Silver Skin (A Cold Iron Novel) (17 page)

She buttered her toast and watched Garrett work his toddler energies off running laps around the table and saluting the marble cherubs of the fireplace mantle every time he passed.

“He’s overexcited from his visit to Finn’s,” explained Nieve.

“You should take him to the beach,” said Helene. “Let him run around and enjoy the weather. I’ll be fine here.”

“Nonsense,” Nieve replied. “The Old Man doesn’t have prisoners often. It would be poor manners to leave you on your own with these two.”

“And you’re not supposed to go out alone, Nieve. I’ll take Garrett to the park,” said Liam. He swept the boy up onto his shoulders. Nieve thrust a bag of toys into Liam’s arms, and he left with the excited toddler.
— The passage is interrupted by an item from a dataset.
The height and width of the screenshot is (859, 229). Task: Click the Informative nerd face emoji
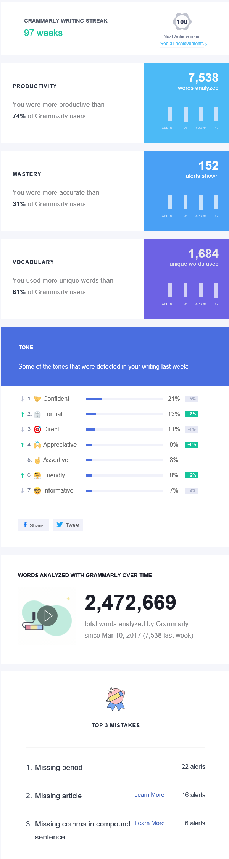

Helene’s phone rang a few minutes later. Beth’s request surprised her, but it took only a few minutes sitting at Miach’s computer in the library to log in to her account at the museum and access the institution’s funding database. It was the latest development software on the market. If you used it well—and Helene did—you could have every fact you needed about your donors at your fingertips with the click of a button. The program indexed donors to their annual gift amounts, kept track of which museum events they attended, kept tabs on their other institutional affiliations, and flagged the ones who were also alumni and couldn’t be cultivated for direct gifts to the museum without the permission of the university.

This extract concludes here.